__Work instruction__. Copy nothing but the lines below running from the line containing "Open battery dropdown for power button action" through the line containing "Viewport: 588px width, 383px height.", both end lines included.

__Input material__.
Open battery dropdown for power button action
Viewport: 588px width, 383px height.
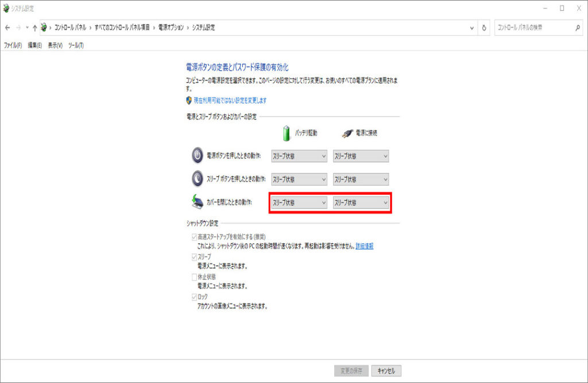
* * *
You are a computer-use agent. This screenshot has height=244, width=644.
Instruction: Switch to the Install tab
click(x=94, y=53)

__Solution for this task__.
Open battery dropdown for power button action
Viewport: 588px width, 383px height.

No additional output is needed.